Saved entries:
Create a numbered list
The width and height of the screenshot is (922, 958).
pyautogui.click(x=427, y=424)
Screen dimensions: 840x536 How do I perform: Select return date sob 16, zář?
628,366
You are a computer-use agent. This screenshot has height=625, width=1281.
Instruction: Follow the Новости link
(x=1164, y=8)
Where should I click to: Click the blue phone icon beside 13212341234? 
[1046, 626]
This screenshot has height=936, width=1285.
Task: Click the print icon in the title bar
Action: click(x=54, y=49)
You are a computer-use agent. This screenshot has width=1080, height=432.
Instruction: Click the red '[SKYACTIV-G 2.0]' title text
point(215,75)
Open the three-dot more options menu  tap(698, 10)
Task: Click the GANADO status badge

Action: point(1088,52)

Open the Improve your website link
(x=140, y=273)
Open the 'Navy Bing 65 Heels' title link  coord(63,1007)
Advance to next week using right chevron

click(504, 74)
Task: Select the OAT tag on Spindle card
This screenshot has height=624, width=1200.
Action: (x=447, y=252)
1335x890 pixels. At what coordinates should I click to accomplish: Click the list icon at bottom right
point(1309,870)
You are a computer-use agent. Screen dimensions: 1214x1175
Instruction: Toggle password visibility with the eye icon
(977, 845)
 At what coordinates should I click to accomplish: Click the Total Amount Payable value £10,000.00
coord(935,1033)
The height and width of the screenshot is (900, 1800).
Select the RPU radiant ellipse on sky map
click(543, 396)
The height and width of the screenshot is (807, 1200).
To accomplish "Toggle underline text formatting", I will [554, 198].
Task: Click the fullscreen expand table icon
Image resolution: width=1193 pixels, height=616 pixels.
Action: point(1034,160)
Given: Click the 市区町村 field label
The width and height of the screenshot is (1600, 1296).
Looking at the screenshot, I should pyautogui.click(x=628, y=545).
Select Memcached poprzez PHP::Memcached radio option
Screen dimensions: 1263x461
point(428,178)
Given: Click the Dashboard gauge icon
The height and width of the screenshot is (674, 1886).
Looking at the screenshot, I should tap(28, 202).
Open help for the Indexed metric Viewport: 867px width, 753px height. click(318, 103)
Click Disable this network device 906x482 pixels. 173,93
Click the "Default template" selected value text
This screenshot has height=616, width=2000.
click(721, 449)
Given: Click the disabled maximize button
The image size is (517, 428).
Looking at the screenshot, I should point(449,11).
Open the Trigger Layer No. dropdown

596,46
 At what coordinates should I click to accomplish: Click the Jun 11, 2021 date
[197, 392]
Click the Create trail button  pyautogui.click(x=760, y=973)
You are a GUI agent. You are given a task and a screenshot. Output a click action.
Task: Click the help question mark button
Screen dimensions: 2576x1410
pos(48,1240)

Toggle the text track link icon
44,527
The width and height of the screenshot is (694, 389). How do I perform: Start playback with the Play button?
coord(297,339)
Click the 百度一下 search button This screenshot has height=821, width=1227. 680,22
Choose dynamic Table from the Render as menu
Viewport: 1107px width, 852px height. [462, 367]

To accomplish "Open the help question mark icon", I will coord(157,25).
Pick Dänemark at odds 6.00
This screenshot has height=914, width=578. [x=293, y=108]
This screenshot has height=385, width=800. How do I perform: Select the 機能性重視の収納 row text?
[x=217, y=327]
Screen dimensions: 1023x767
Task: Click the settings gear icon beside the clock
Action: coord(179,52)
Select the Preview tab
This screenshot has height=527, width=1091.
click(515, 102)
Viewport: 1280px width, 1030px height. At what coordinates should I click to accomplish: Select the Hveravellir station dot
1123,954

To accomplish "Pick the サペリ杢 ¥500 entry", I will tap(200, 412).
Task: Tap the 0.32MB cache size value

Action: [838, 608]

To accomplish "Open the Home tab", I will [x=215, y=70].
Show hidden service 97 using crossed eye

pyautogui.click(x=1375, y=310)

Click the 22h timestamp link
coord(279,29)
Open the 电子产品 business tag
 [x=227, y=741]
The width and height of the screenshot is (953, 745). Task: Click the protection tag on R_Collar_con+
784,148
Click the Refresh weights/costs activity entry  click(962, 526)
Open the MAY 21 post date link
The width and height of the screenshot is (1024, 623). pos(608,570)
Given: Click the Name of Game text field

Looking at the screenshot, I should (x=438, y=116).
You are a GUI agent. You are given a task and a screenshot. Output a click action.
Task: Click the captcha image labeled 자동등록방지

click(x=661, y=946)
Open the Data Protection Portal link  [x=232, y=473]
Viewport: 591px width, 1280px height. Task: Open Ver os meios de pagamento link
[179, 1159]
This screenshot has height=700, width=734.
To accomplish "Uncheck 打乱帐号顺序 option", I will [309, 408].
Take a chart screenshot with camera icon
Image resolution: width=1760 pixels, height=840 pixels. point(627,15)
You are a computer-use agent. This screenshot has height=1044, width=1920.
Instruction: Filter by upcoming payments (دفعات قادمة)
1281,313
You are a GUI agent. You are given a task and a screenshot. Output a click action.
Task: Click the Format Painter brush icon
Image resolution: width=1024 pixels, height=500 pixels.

* **EXERCISE INSTRUCTIONS**
Find the lines that mention "question" in the entries and show them.

* **EXERCISE RESPONSE**
Task: Click the help question mark button
To accomplish "Open the help question mark icon", I will coord(157,25).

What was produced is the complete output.